> THE TASK: From the text on aglycosyl hu5C8 below, list every Fc{gamma} receptor it names.

> TEXT PROVIDED:
The reduction in effector function was measured in vitro using a bridging assay format for Fc{gamma}R binding and an ELISA for C1q binding. The relative binding capacity of aglycosyl hu5C8 to Fc{gamma}RI is diminished ~25-fold when compared with glycosylated hu5C8 based on the EC50 (effective concentration 50%) values (Fig. 1B). No binding of the aglycosyl hu5C8 to Fc{gamma}RIIb, Fc{gamma}RIIa or Fc{gamma}RIIIa could be demonstrated at microgram per milliliter concentrations, while the normal glycosylated hu5C8 gave an EC50 in the nanogram per milliliter range in the same assay format (Fig. 1C–E). Additionally, aglycosyl hu5C8 has greatly reduced binding capacity for C1q compared with glycosylated hu5C8 (Fig. 1F). These results demonstrate that the aglycosyl form provides a specific means of testing the importance of effector receptor binding while not impacting the other properties of the mAb, although the remaining weak binding capacity may allow some residual effector activity.

> EXTRACTED INFORMATION:

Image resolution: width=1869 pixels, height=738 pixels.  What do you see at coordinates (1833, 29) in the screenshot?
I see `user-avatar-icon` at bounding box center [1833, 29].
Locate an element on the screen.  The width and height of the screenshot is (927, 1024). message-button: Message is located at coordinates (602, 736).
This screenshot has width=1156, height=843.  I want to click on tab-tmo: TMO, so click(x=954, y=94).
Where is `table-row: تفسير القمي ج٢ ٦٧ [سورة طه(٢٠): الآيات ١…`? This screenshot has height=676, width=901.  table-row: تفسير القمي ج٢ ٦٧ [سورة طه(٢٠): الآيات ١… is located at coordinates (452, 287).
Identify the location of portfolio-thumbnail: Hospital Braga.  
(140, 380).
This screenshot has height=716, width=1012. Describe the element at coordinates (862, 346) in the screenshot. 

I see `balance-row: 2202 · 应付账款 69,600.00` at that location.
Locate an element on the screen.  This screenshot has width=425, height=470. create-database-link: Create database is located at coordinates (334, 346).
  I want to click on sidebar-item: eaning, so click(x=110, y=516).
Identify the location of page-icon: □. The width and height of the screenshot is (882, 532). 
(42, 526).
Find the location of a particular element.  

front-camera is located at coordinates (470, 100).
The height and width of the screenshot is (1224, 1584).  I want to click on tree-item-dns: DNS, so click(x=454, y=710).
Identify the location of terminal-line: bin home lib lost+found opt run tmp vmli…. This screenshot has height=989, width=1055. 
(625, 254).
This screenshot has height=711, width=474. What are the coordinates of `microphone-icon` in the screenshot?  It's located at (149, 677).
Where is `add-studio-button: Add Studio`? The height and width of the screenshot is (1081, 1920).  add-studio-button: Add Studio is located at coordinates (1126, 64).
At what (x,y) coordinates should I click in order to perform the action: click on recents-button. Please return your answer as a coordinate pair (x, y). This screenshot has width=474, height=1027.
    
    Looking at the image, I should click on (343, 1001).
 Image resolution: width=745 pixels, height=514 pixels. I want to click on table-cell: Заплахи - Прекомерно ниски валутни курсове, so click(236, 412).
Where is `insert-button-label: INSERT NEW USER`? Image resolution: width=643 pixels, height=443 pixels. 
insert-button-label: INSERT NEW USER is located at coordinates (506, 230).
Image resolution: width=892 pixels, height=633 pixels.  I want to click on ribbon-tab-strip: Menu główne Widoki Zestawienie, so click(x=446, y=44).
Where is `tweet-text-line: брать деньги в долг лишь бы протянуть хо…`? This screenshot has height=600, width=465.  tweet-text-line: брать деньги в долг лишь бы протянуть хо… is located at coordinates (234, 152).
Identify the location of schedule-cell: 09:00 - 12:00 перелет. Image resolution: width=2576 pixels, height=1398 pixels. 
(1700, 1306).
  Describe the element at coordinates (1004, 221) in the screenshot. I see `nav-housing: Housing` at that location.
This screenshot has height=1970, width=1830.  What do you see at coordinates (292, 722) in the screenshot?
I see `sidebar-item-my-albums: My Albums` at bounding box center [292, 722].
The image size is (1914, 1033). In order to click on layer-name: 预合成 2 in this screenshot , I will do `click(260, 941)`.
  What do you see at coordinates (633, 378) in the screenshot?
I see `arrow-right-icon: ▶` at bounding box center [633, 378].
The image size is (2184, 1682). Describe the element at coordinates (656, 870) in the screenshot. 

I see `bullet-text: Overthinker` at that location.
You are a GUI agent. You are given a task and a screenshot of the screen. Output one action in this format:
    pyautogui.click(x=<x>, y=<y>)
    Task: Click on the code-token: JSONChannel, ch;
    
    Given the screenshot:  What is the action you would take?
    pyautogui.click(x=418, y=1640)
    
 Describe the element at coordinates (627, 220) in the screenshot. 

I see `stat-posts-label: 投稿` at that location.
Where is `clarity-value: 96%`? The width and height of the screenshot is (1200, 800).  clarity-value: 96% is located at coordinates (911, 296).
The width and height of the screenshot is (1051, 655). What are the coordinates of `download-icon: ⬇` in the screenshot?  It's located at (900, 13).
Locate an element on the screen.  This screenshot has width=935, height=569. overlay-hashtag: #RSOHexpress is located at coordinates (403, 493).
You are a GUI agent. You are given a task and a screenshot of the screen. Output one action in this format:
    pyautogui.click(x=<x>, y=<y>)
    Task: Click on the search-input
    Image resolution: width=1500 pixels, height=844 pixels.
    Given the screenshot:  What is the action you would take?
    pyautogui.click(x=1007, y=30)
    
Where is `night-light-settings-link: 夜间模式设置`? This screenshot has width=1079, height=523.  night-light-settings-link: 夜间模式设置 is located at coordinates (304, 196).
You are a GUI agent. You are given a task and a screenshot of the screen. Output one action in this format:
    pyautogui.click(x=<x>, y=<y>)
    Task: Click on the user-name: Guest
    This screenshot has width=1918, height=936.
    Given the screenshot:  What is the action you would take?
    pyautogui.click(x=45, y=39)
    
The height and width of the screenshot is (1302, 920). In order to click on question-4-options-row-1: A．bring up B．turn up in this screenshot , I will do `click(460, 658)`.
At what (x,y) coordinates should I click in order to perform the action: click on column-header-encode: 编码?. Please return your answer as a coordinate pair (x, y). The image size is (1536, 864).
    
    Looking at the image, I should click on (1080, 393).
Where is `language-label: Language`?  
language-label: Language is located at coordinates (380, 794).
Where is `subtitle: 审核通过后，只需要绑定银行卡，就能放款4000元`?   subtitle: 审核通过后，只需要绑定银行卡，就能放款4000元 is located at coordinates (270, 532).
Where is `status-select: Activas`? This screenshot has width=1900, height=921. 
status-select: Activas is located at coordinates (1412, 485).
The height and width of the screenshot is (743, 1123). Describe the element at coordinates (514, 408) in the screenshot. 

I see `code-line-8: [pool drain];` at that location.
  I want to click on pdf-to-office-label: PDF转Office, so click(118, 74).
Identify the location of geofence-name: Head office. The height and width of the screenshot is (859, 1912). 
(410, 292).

> EXERCISE RESPONSE: Fc{gamma}RI, Fc{gamma}RIIb, Fc{gamma}RIIa, Fc{gamma}RIIIa